The Federal Trade Commission brought an enforcement action. In January 2006, the Commission announced a stipulated final judgment and order that included civil penalties, consumer redress funding, and injunctive requirements for a comprehensive security program, independent assessments, and ongoing compliance obligations. The case is a foundational FTC data security settlement often cited for the scale of penalties and the breadth of program requirements for the time.
Pre-incident environment¶
ChoicePoint operated as a data broker, selling access to sensitive consumer information to business customers for permitted purposes (such as fraud prevention and identity verification). The business model depended on vetting who could obtain data and auditing how data was used. Access governance—including identity proofing, application review, and monitoring for fraudulent applicants—was therefore a central control, not a peripheral one.
Unauthorized access and discovery (2005)¶
In 2005, ChoicePoint determined that unauthorized persons had obtained consumer records by posing as legitimate subscribers or by exploiting weaknesses in subscriber credentialing and approval pathways. The incident pattern reflected verification failure: fraudulent actors navigated onboarding or account controls in ways that should have been blocked or escalated under a risk-appropriate program.
Once discovered, the incident triggered internal investigation, law enforcement coordination, and public disclosure processes appropriate to the scale of affected consumers and the sensitivity of the data.
Customer notification and remediation (2005)¶
ChoicePoint initiated consumer notification and remediation efforts consistent with evolving state breach-notification expectations and FTC investigative scrutiny.

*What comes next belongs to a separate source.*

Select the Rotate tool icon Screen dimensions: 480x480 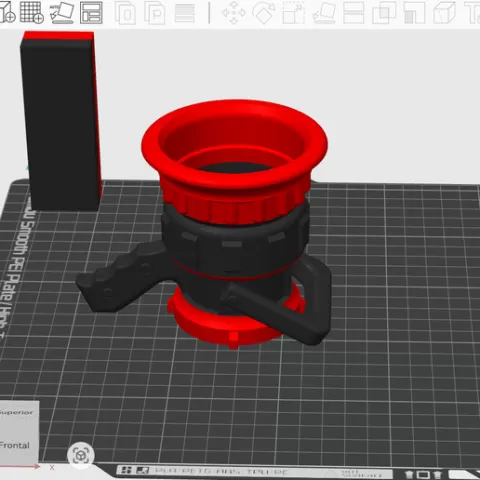pos(264,13)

Remediation themes in public materials emphasized tightening verification, monitoring for fraudulent account creation, and strengthening internal governance over data access.

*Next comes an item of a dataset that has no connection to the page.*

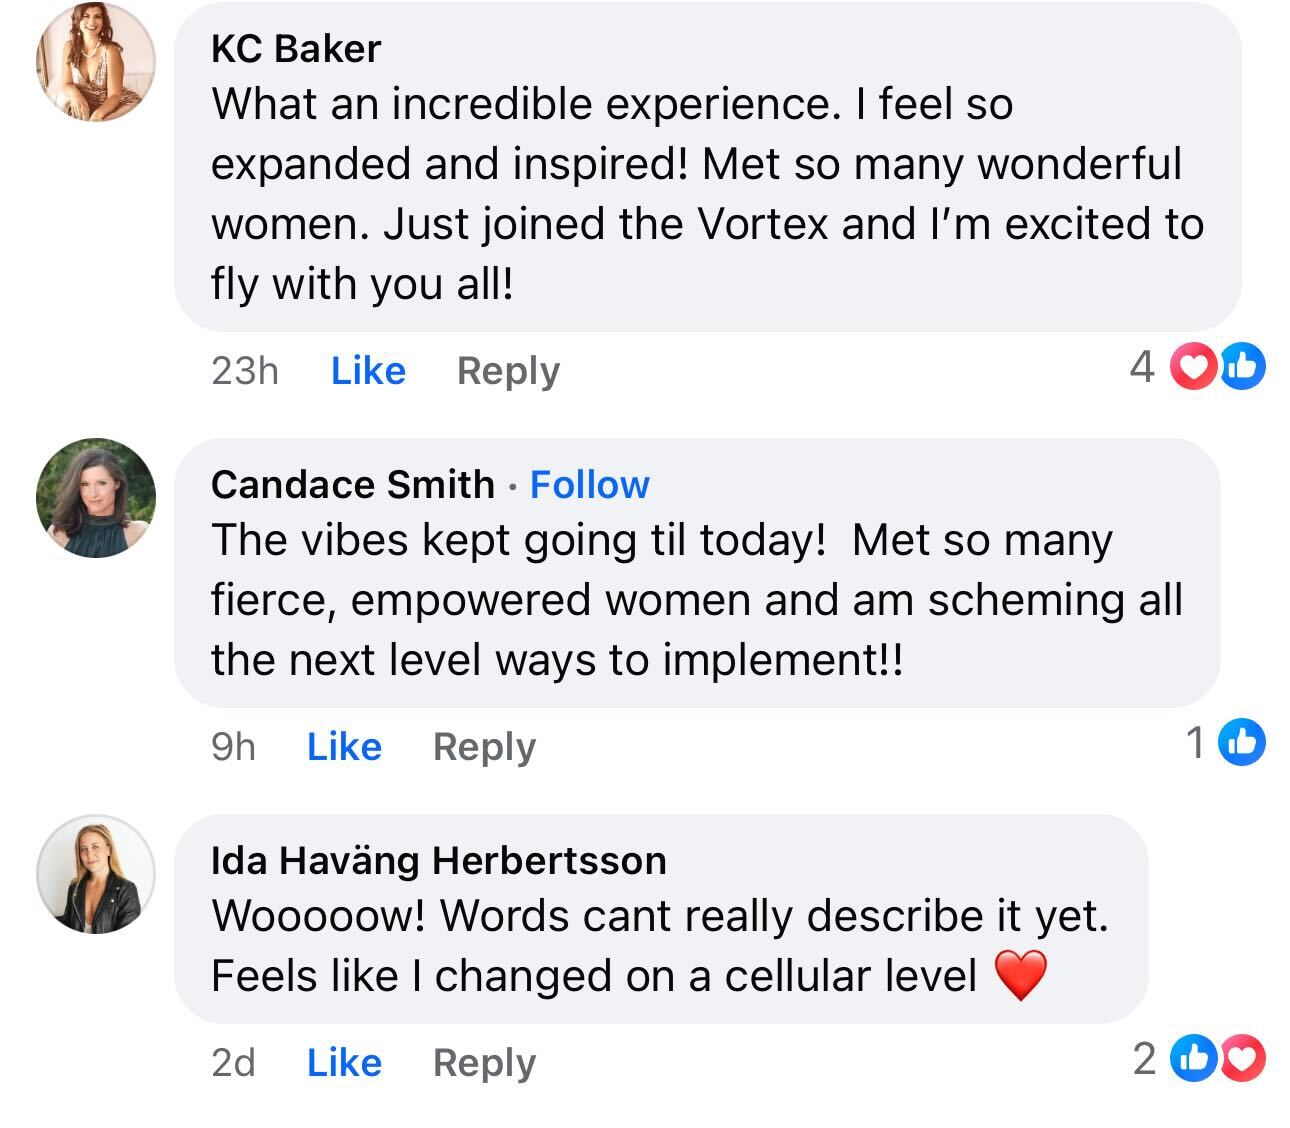Click the thumbs-up reaction icon on KC Baker's comment
The width and height of the screenshot is (1290, 1128).
(1241, 367)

FTC enforcement and settlement (2006)¶
In January 2006, the FTC announced a settlement described in public materials as requiring ChoicePoint to pay $10 million in civil penalties and $5 million in consumer redress (as summarized in the Commission’s press materials). The stipulated final judgment and order imposed injunctive terms requiring a comprehensive information security program with documented assessments, monitoring, oversight, and reporting designed to reduce the risk of future unauthorized access.
The matter is indexed in FTC proceedings as ChoicePoint, Inc., Matter No. 052-3069.
Subsequent program obligations¶
Following the order, ChoicePoint’s obligations included ongoing compliance, independent verification where specified, and recordkeeping suitable for FTC oversight. Later industry practice used ChoicePoint as a benchmark for data broker governance, subscriber due diligence, and fraud monitoring in consumer reporting and related markets.